It gets me much further along on a local lumpy trybot, at least.
Just to ask.... what's useful about a local tryjob compared to a remote tryjob?

I work on cbuildbot continuously, and never use them.
Debugging. That was the impetus for opening this bug.
I mean, what information can you get that you can't get otherwise?

Are you looking at the chroot contents? Or is it something else?

If it's feasible to make remote tryjobs serve your needs, I'd rather do that and pull --local, since it's not heavily used and not well maintained.
Would tarring/archiving the chroot for tryjobs (perhaps behind a flag) be a reasonable solution?
In this case, the root cause of the failure was an ancient packaging error in chromeos-base/chromeos-base that Portage swallowed because it was in the non-fatal pkg_postinst ebuild region.
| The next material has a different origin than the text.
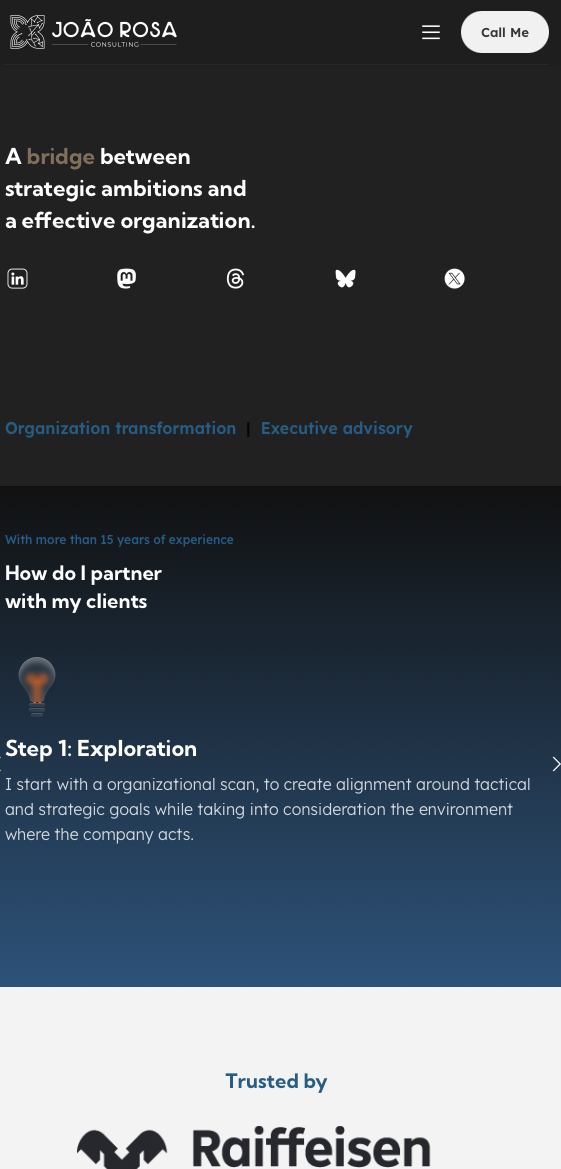Advance to the next step with right chevron
Screen dimensions: 561x1169
(x=555, y=764)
This was discovered by hacking the tryjob to stop at the point of failure and manually invoking the exact step with the exact environment and capturing Portage tmp logs for suspect ebuilds.

As long as we have systemic logging shortcomings and spooky action at a distance in our build system, I don't see how we'll be able to avoid running these locally.

As an aside, coming from 6 years in google3 where almost everything that runs on Forge is hermetic and well-logged, there have been many, many times where I've had to reproduce a Forge failure on my workstation. For example: to inspect the process tree, to inspect file descriptor state between processes, to inspect a local database running in the same process jail, to change the process jail security semantics, etc. Experience tells me that we will never be able to rely solely on remote tryjobs.

Alright, I give.

Just understand that it doesn't get first class support, and so won't be as robust.
fwiw,  issue 709532  should be resolved soon (this week?), so that should address the inability to view logs of ebuilds that were processed in every run
For me it is important for reproducibility.
Like in the case found for jclinton.
A different way to do it is to logon to the machine where the build failed and reproduce there but that only works if the machine has not been taken by other build.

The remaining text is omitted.